Le but de cette étude était donc d’examiner les effets de la dramatisation et de la tolérance de la douleur chronique sur l’évaluation affective d’une douleur provoquée à titre expérimental ainsi que sur la symptomatologie dépressive définie selon un questionnaire rempli par les patients eux-mêmes. Elle portait sur 67 sujets, de 19 à 65 ans, ayant tous subi une intervention de chirurgie vertébrale depuis 6 mois au moins, et suivie de séquelles douloureuses persistantes.
Pour évaluer la dramatisation, il était utilisé la Pain Catastrophizing Scale –PCS-, comportant 13 items cotés de 0 à 20. La tolérance était mesurée avec le Chronic Pain Acceptance Questionnaire-CPAQ. Le Patient Health Questionnaire-9, dont la spécificité et la sensibilité sont connues, appréciait le syndrome dépressif en 9 points. La douleur chronique était estimée sur une échelle numérique d’intensité allant de 0 à 10, tandis qu’une grille, connue pour tenir compte des composantes qualitatives et quantitatives, caractérisait la douleur provoquée, de type ischémique, causée par un brassard de compression enserrant un bras surélevé, alors qu’il était demandé d’effectuer des mouvements d’ouverture/fermeture de la main sur un rythme imposé.

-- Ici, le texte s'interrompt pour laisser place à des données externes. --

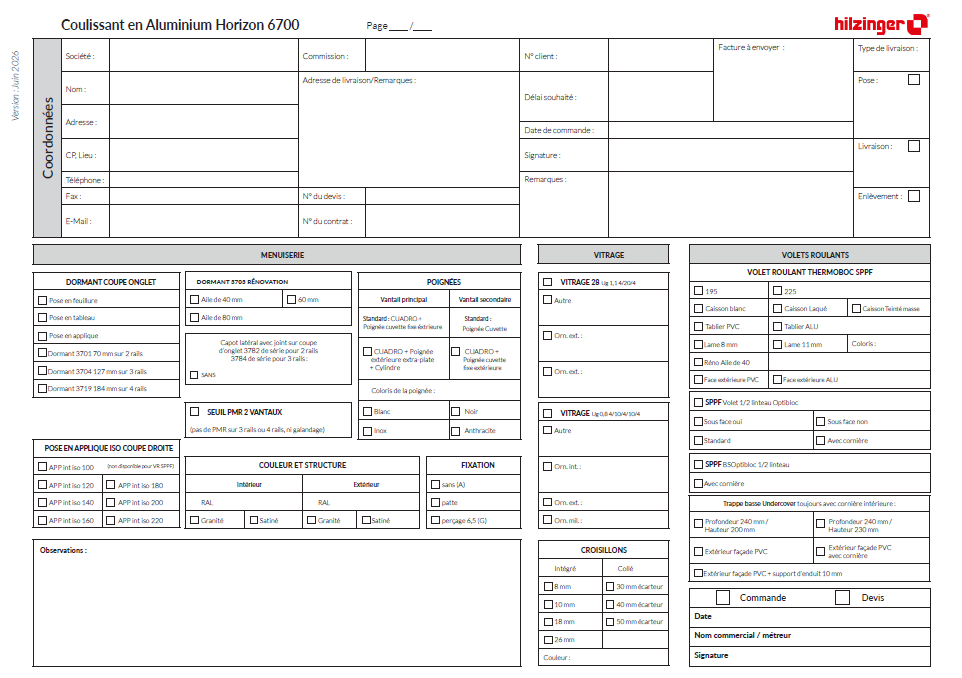The image size is (962, 678).
Task: Enable SEUIL PMR 2 VANTAUX checkbox
Action: click(x=194, y=412)
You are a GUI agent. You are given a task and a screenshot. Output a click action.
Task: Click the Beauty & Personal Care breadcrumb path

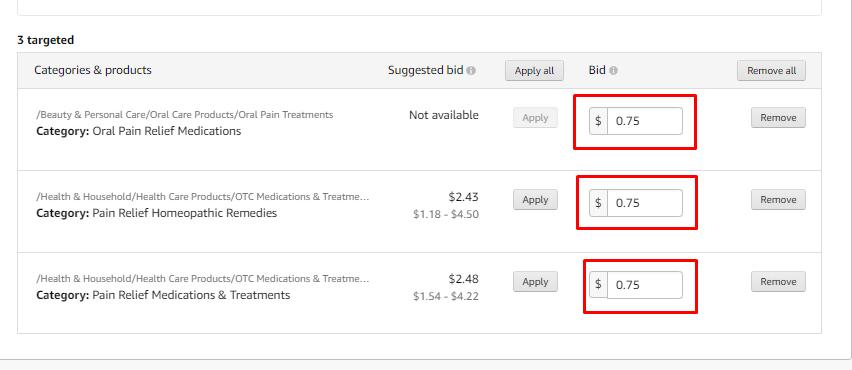point(185,115)
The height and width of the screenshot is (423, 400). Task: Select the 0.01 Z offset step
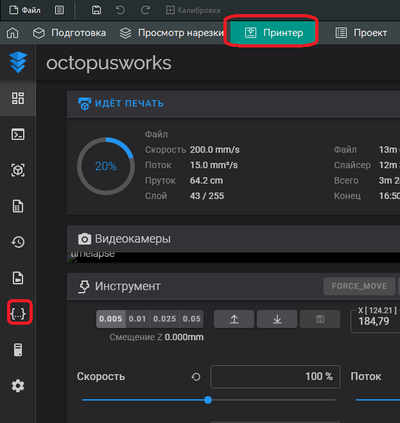[x=137, y=319]
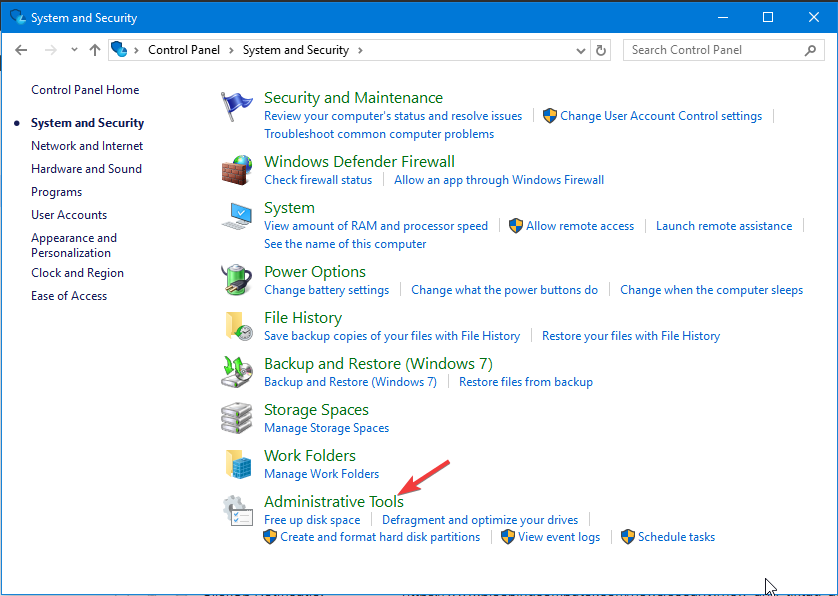This screenshot has width=838, height=596.
Task: Open the Administrative Tools gear icon
Action: [x=237, y=510]
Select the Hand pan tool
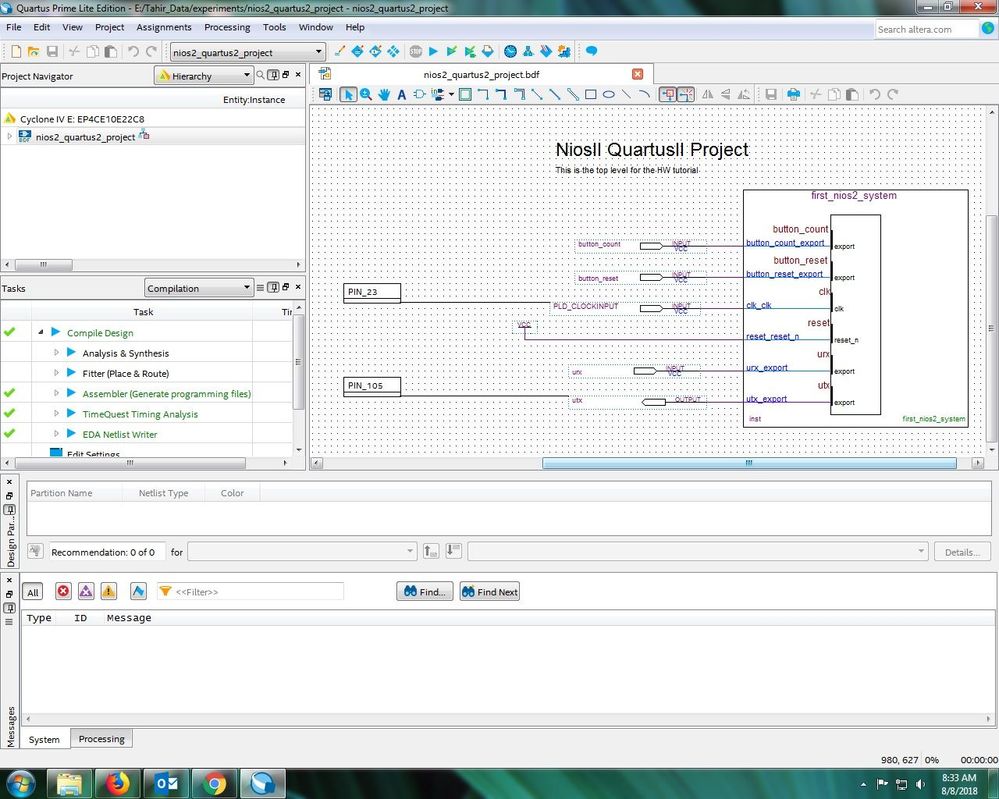Viewport: 999px width, 799px height. point(384,95)
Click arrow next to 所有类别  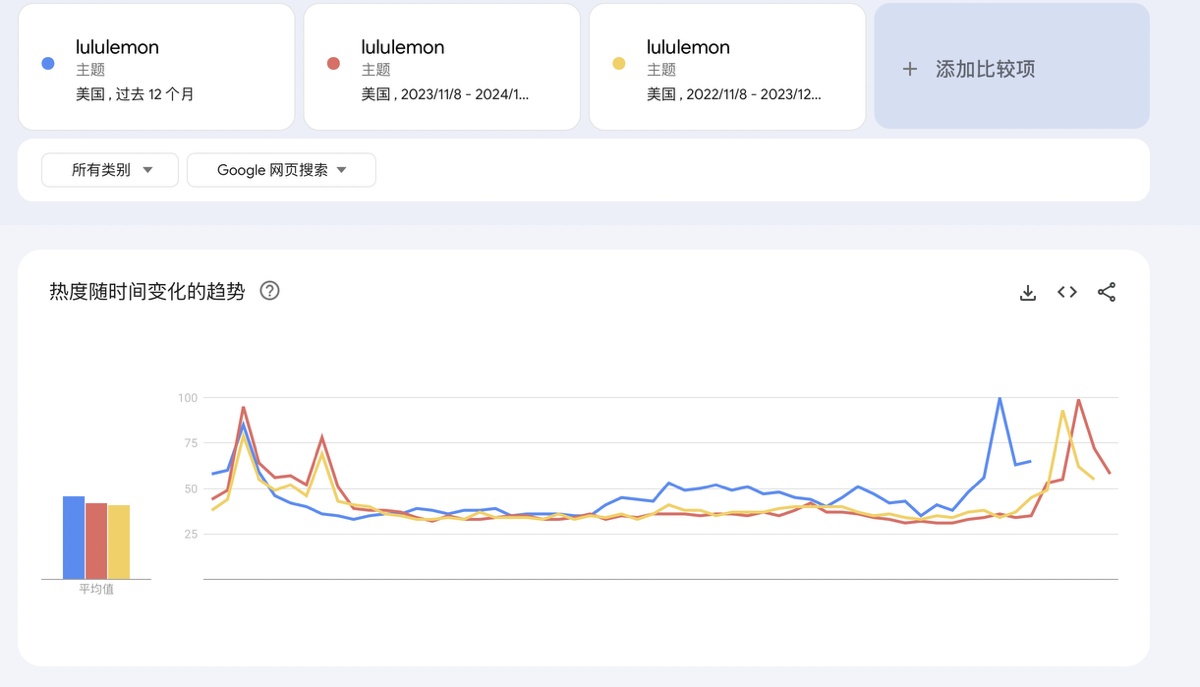pos(148,170)
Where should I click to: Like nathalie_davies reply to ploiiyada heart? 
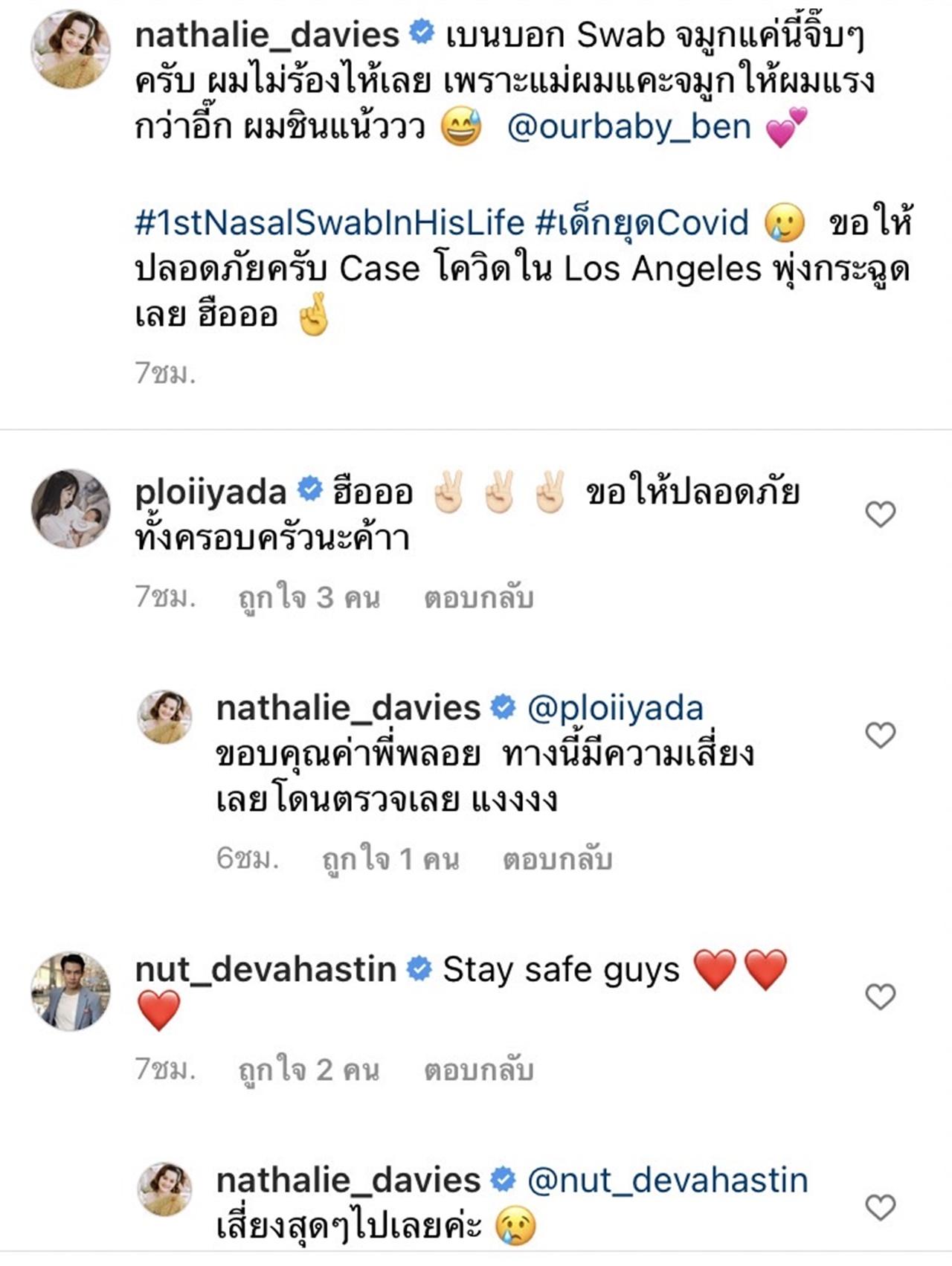[881, 735]
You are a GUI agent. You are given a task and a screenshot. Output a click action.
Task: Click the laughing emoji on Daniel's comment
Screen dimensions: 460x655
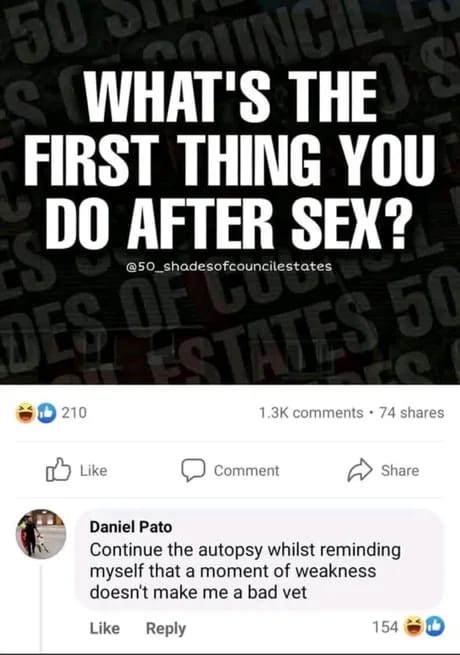(413, 627)
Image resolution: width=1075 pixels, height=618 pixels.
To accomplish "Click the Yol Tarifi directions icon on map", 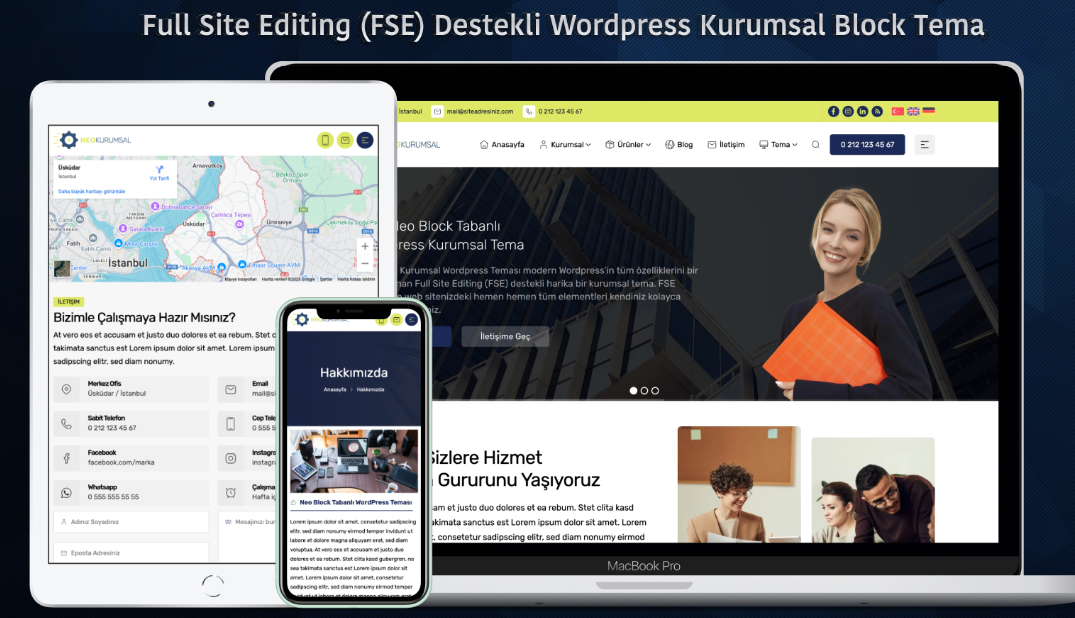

Selon les données recueillies, un total de 47 patients (70,1 %) présentaient des signes dépressifs significatifs. Après analyse de régression, il s’est avéré que la dramatisation de la douleur chronique était corrélée à l’existence d’un tel syndrome dépressif. La tolérance à la douleur était inversement liée à ces signes, mais sans atteindre le seuil de significativité. Il est également à souligner qu’aux niveaux élevés d’éducation, correspondait une prévalence moindre des tendances au catastrophisme et une tolérance accrue à la douleur, ce qui est en accord avec les données de la littérature et peut s’expliquer par une souplesse cognitive et des facultés d’adaptation plus marquées ainsi qu’une plus grande facilité pour réduire l’impact émotionnel de la douleur. De plus, le catastrophisme le plus intense était associé aux syndromes dépressifs les plus profonds mais, contrairement aux données antérieures, les tendances nettes à la dramatisation de la douleur chronique n’étaient pas liées de manière significative à l’évaluation affective de la douleur provoquée.